Asıl yağmacı olan sizlersiniz. İngilizler, Çanakkale’den geçmeye çalışıp Osmanlı’yı yıkmak isterken, siz yüz binlerce Müslüman’ın katili İngilizlerin süslü vaatlerine kanıp bize karşı savaştınız. Bizim atalarımız İngilizlere karşı savaşırken sizin atalarınız İngilizlere uşaklık yapıyordu
Bayrağınızı sınırlarınızı çizip elinize verdiler. İngiliz kuklası bir devletin bakanının Fahrettin Paşa’ya hakaret etmek haddine değildir.
Bu tarihi gerçekler Abdullah bin Zayed’e anlatılmalı ve yerini sınırını bilmelidir.
Abdullah bin Zayed’in bu küstahlığının dışında kendisine sözde tarihçi, muhafazakâr, Osmanlı sevdalısı diyen bir sözde tarihçinin bu hakarete sahip çıktığını görmek ise ayrı bir rezalettir.

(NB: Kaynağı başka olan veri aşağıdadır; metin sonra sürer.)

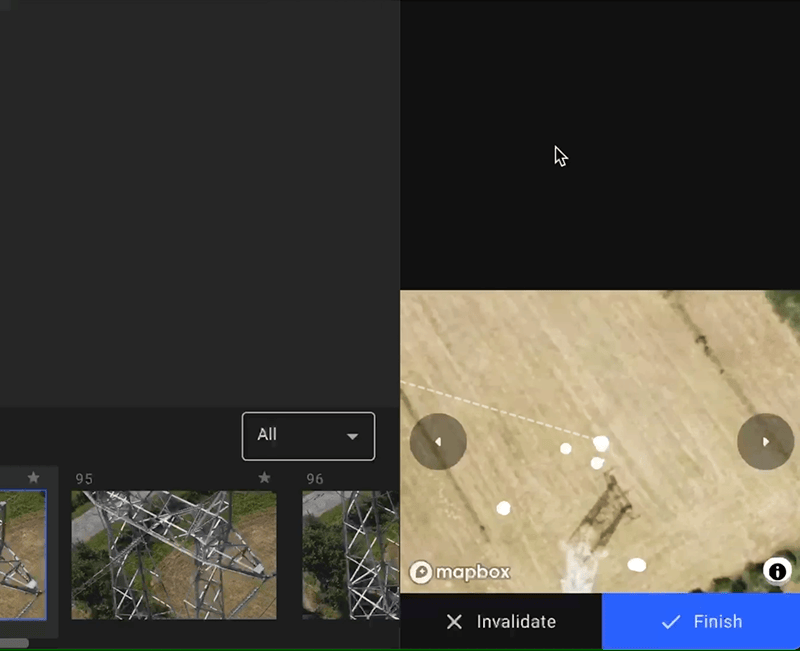Toggle the star on the selected thumbnail

point(33,478)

Yıllardır, TV kanallarında kendini Osmanlıcı gibi gösteren bu sözde tarihçiye göre Fahrettin Paşa İngilizlerle değil Müslüman Araplarla savaşmış ve hırsızmış.
Biz de bu sözde tarihçiye bir soru soralım.
Fahrettin Paşa neden Araplarla savaştı? Cevap basit. İngilizlerle birlik oldukları için…
Müslümanlık bu mudur söyleyin Arap sevicisi sözde tarihçi? İşinize gelince Atatürk hilafeti yıktı dersiniz ama halifeye isyan eden Şerif Hüseyin’e sahip çıkarsınız.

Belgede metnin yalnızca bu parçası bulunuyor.